La musica riusciva a comunicare per me e sperai che la voce del mio cuore giungesse fino a lei. Giulia mi guardava incantata.
Occhi sognanti, belli, gentili; occhi innamorati. La paura mi montò dentro. Bloccandomi, devastandomi. Sbagliai una nota, ma nessuno lo notò. Gli occhi di Giulia brillavano per me, per qualcuno che non avrebbe potuto darle l'amore che meritava; la mia anima era più oscura di quanto lei avrebbe mai potuto immaginare; il ricordo del nostro bacio riusciva a illuminarne fiocamente soltanto i contorni della mia anima,ma non riusciva a squarciarne le tenebre. Si avvicinò, lentamente, come richiamata dal canto di una sirena, ipnotizzata dal movimento ritmico delle mie dita sui tasti. Sentivo il suo calore su di me, in me; la dolcezza del suo sorriso che lentamente scioglieva la corazza di ghiaccio che la proteggeva da me. Le ultime note di un Notturno di Chopin si persero nell'aria, Giulia, accanto a me continuava a fissare le mie dita le stesse che avrebbero potuto stritolarle il cuore con una sola, piccola stretta.
"Sei bravissimo" disse sottovoce, quasi avesse paura di interrompere. Le feci un sorriso e iniziai a suonare il mio ultimo pezzo, quello che in una notte tormentata avevo composto per lei, per placare i suoi sonni inquieti; Giulia però non l'avrebbe saputo, non mi sarei esposto fino a questo punto. La musica fluì leggera, ricordavo perfettamente ogni passaggio, ogni accordo, era come se l'avessi suonata mille volte e non una sola. Quando l'ultima nota si spense, la guardai, i suoi occhi erano lucidi di lacrime.
"È un pezzo meraviglioso!" Sussurrò, le sue mani carezzarono distrattamente le mie braccia. Non dovevo permetterle di avvicinarsi di più, non dovevo permettermi di cedere al richiamo dei suoi occhi, alla perfezione delle sue labbra, al calore del suo corpo. La guardai, intensamente, dimentico della presenza dei miei; non riuscivo a impedirmelo; si ritrasse con le guance in fiamme, timida, timorosa di dare spettacolo, ma non c'era più nessuno nella stanza. Ci avevano lasciati soli.
"Giulia, io non..." le presi il volto con entrambi le mani e mi avvicinai lentamente alla sua bocca.
No, gridava la mia testa, non farle questo, non farle del male, non farne a te!

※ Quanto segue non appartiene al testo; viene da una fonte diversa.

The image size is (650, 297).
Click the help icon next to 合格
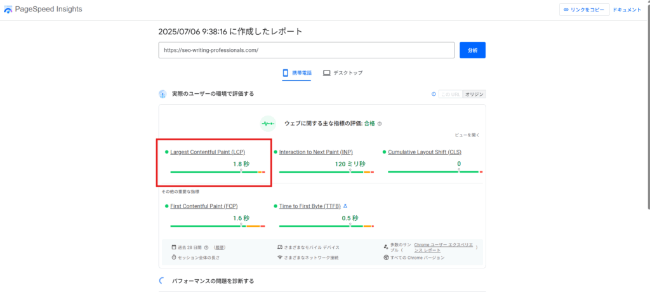pyautogui.click(x=380, y=124)
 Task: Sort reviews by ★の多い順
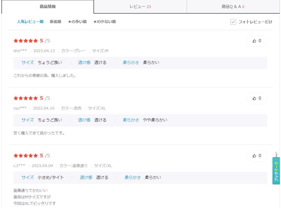pyautogui.click(x=77, y=22)
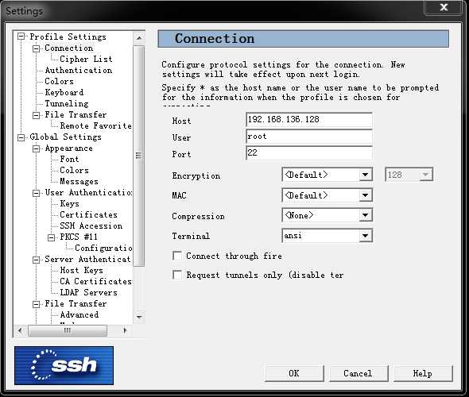This screenshot has height=397, width=469.
Task: Click the SSH logo image
Action: pyautogui.click(x=64, y=365)
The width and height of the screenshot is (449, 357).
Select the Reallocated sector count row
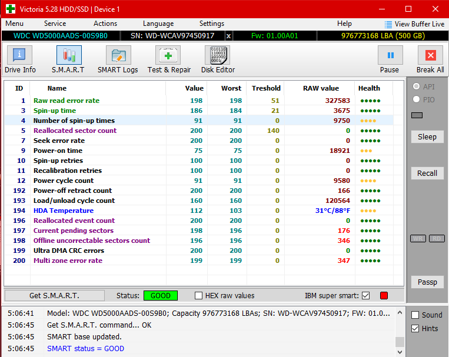pos(75,131)
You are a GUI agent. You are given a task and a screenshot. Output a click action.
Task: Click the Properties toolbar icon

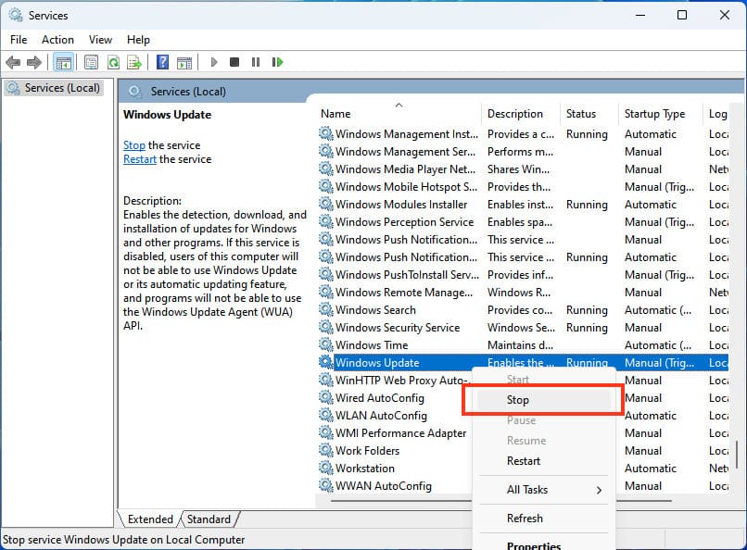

"...non" non riuscivo ad allontanarla, la desideravo con un'intensità che non credevo possibile. Vidi le sue labbra dischiudersi, le guance imporporarsi gli occhi farsi più dolci, socchiudersi, aspettando... "Non posso più aspettare!" dissi infine, mentre le mie labbra si posarono sulle sue, leggere, morbide. Rispose al bacio con intensità, danzando con me, carezzando la mia bocca, insinuante, sensuale, calda. Mi allontanò da sé, baciandomi il viso; inesperta, ma nello stesso tempo disinibita; era istinto puro. Quando con la punta della lingua tracciò il profilo delle mie labbra, non seppi trattenere un gemito roco, tutto il mio corpo, abituato all'oscurità, era ora immerso in una luce accecante, calda, destabilizzante. Dovevamo fermarci.
Ora.
Mi allontanai bruscamente da lei, come scottato da un intenso calore, un calore che non avevo mai conosciuto.
"Ti accompagno a casa..." dissi con la voce ancora roca per una passione a stento trattenuta.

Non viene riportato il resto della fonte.